History

United States
- Name: Castine
- Namesake: Castine, Maine
- Laid down: 14 March 1940
- Launched: 23 August 1941
- Commissioned: 1 May 1944
- Decommissioned: 3 October 1945
- Fate: unknown

General characteristics
- Displacement: 348 tons
- Length: 173.8 ft (53.0 m)
- Beam: 23 ft (7.0 m)
- Propulsion: Beasler boilers with DeLaval turbines

= USS Castine (IX-211) =

US Navy submarine chaser

USS Castine (IX-211), formally PC-452, was a submarine chaser of the United States Navy.

PC-452 was laid down on 14 March 1940 at the DeFoe Boat and Motor Works in Bay City, Michigan, as Hull #167, under the Experimental Small Craft program of 17 May 1938. She was launched on 23 August 1941 and towed to the Philadelphia Navy Yard to be fitted out with boilers, and commissioned as USS PC-452 on 1 May 1944.

PC-452 was to be used as a steam turbine test bed hull, while PC-451, also an experimental ship built at Defoe, used diesel electric drive.
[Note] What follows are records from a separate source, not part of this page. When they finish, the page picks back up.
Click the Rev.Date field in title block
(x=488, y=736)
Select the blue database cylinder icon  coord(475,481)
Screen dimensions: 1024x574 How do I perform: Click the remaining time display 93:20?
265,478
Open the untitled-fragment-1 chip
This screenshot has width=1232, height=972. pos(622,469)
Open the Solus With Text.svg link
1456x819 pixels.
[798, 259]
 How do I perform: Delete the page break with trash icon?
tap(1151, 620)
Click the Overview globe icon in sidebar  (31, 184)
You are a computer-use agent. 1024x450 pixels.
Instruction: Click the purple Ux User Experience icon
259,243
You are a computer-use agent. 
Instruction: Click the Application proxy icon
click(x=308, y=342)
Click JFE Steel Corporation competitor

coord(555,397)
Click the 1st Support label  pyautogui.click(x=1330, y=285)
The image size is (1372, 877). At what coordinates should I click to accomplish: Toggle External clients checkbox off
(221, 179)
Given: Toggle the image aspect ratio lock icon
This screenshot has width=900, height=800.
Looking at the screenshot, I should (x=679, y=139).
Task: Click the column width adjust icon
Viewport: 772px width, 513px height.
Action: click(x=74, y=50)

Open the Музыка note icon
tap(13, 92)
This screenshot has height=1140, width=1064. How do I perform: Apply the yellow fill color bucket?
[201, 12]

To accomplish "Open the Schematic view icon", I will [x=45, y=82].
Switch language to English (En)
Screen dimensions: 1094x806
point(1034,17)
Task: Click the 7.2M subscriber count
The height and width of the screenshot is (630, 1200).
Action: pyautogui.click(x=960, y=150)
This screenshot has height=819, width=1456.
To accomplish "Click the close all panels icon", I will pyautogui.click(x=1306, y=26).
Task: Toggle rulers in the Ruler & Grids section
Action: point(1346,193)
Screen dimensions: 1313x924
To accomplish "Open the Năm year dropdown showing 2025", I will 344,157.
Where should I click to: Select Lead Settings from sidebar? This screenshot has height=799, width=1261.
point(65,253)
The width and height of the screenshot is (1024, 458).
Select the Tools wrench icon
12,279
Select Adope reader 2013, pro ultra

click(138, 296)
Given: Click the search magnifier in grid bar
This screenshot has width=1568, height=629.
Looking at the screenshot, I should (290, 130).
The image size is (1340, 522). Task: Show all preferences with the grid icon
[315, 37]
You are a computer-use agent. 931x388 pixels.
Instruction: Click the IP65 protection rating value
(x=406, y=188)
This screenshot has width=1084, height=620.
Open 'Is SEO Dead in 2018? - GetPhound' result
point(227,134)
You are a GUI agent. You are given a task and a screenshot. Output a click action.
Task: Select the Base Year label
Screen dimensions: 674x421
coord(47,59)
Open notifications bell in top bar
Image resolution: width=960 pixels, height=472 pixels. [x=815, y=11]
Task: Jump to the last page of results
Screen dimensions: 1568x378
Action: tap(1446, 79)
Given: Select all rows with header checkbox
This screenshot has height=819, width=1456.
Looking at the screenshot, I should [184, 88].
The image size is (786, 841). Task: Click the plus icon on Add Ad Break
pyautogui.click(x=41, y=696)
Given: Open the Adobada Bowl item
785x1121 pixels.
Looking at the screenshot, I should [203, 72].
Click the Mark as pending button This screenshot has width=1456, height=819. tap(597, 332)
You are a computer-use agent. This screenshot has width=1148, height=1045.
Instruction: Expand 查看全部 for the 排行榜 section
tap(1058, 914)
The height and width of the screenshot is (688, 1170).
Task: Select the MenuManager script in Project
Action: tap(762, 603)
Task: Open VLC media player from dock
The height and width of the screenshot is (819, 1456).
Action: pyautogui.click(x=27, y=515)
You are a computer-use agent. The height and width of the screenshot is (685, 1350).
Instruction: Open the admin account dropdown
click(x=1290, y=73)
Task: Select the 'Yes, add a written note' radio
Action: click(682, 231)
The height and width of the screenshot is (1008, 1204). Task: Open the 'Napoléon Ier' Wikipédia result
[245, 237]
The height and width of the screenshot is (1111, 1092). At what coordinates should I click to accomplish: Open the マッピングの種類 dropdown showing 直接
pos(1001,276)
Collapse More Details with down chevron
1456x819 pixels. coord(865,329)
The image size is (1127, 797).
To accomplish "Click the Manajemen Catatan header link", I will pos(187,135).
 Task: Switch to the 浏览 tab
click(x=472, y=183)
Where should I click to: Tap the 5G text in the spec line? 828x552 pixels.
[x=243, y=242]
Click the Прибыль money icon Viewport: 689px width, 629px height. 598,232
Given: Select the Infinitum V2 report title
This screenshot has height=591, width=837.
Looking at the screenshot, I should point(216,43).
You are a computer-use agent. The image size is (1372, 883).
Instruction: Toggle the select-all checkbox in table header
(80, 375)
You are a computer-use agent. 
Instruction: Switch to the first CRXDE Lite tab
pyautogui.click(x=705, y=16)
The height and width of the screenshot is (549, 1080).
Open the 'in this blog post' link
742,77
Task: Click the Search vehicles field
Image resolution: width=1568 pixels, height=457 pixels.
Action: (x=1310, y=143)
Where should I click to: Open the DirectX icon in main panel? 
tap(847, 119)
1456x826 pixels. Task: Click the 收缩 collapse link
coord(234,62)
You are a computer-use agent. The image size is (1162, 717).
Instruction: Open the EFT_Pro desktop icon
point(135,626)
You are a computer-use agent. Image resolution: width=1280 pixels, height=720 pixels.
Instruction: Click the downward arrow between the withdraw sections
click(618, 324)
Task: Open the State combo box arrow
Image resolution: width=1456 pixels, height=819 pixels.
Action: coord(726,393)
Originally called "X-Boats," they differed in detail and were listed as 165 footers, even though they were 173 feet long.

PC-452 was reclassified as an Unclassified Miscellaneous Auxiliary and assigned the hull number, "IX-211". She was then renamed Castine after the town in Maine on 10 March 1945. Castine was decommissioned on 3 October 1945; struck from the Naval Register, and transferred to the Maritime Commission for disposal in January 1947. Her ultimate fate is unknown.

PC-452's executive officer, Lt.(j.g.) John W. Hazard, wrote an article for The New Yorker recounting the steam propulsion experiments that became the basis for the 1951 comedy film You're in the Navy Now.